**Aim of the exercise:**
Shown below are entries with pictures; the line with "The image size is (950, 566)." through the line with "Task: Click the" is the span to retype exactly, and the pictures stay out.

**Data section:**
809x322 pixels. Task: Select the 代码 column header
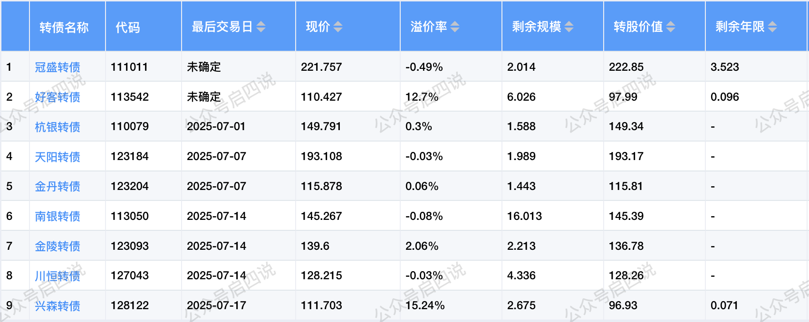[x=128, y=27]
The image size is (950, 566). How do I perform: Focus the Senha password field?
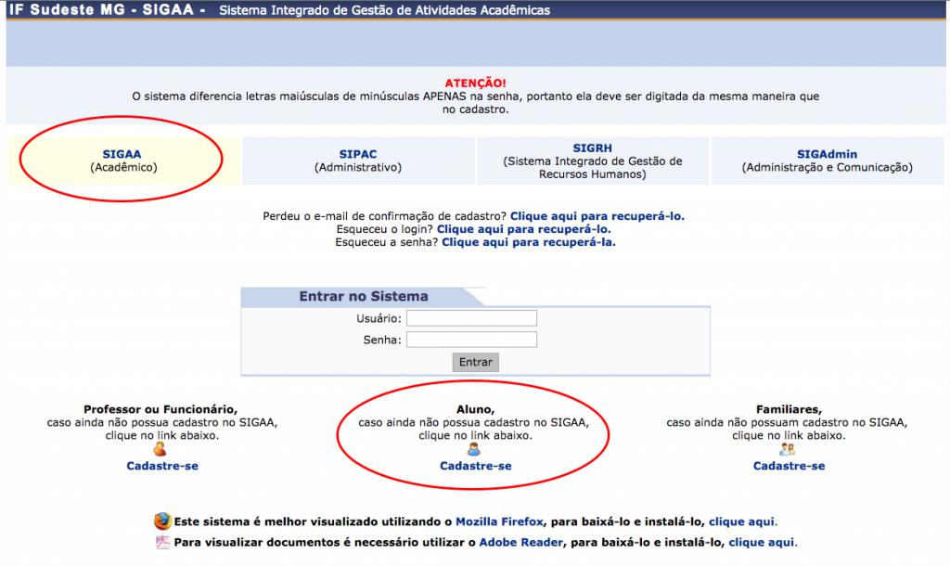click(x=471, y=340)
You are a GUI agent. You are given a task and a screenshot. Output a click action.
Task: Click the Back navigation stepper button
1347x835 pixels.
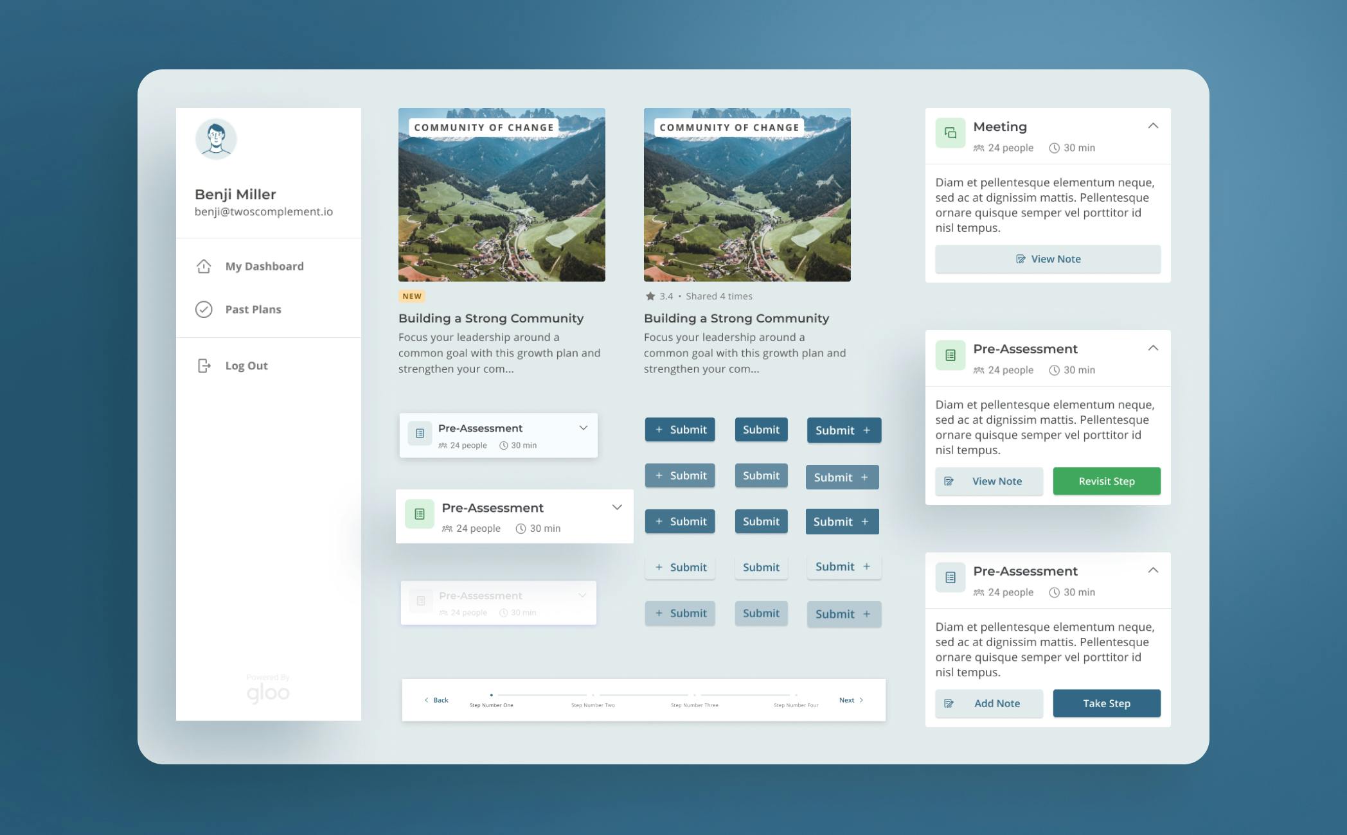click(x=435, y=699)
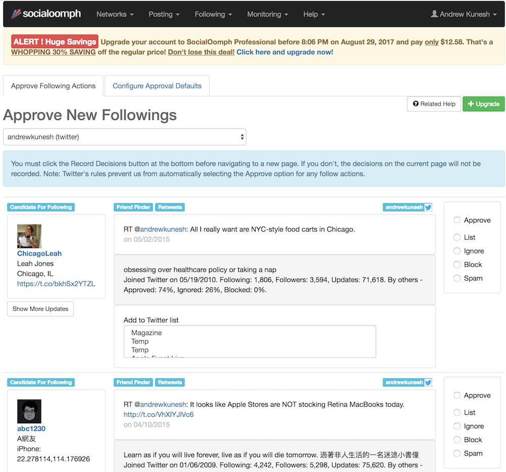The image size is (506, 472).
Task: Select Spam option for ChicagoLeah
Action: (x=457, y=278)
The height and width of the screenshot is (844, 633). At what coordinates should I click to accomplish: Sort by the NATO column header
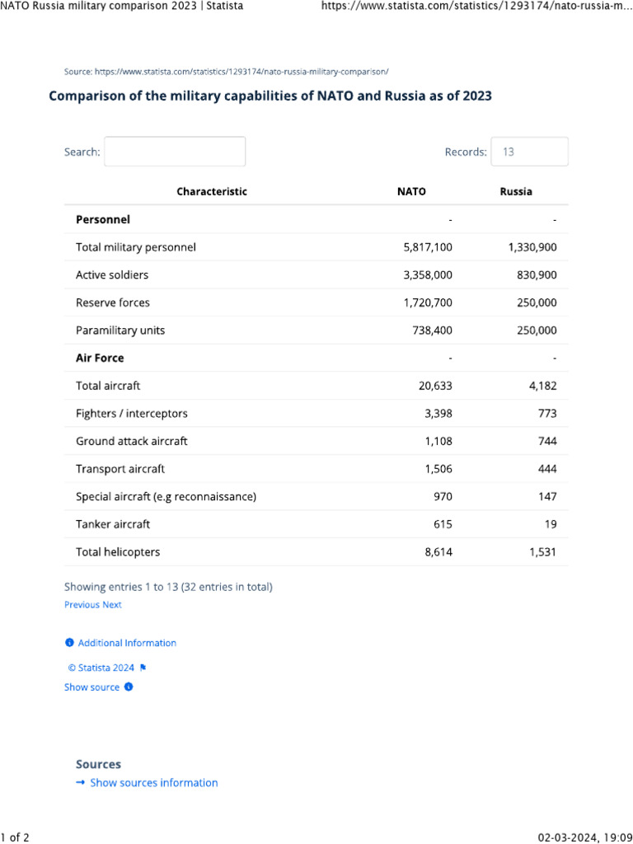[411, 191]
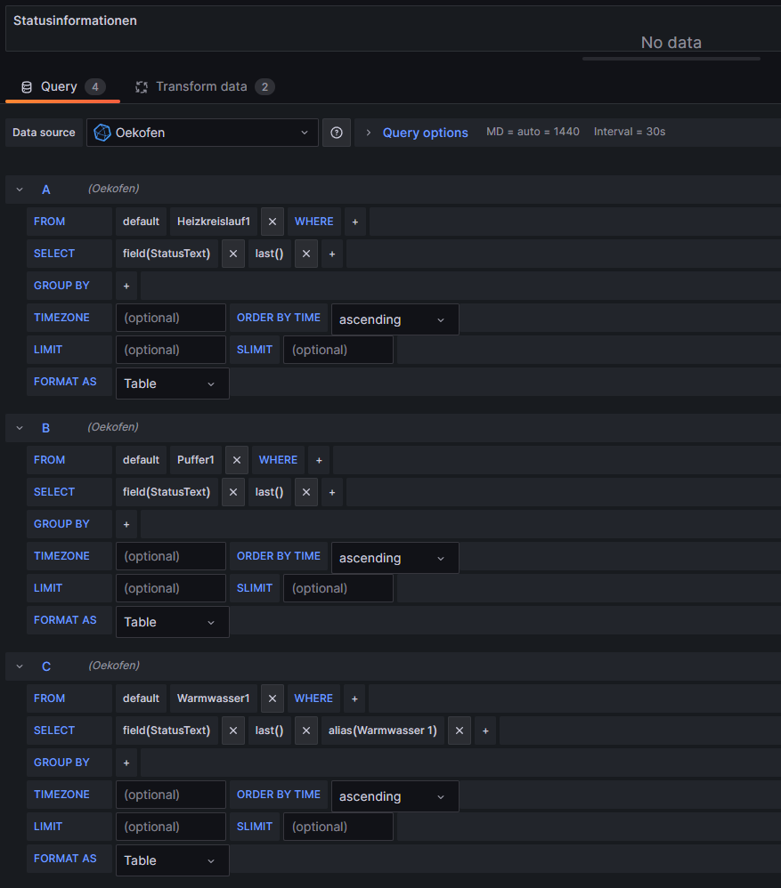
Task: Collapse query A row
Action: pos(20,190)
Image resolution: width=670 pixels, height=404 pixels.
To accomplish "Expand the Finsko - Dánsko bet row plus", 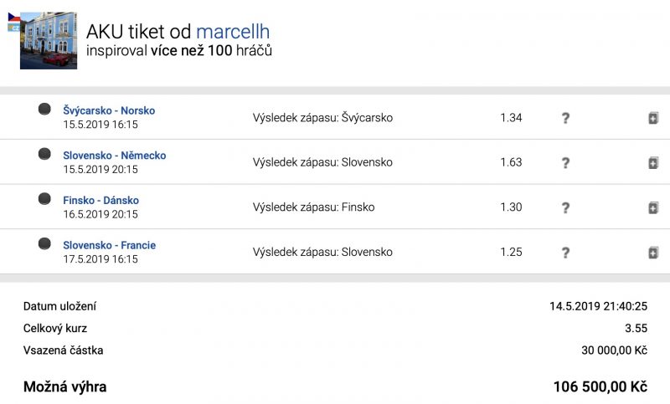I will point(653,207).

**Output:**
The image size is (950, 566). How do I perform: Focus the Senha password field?
click(x=471, y=340)
You are a GUI agent. You are given a task and a screenshot. Output a click action.
Task: Click the Back navigation stepper button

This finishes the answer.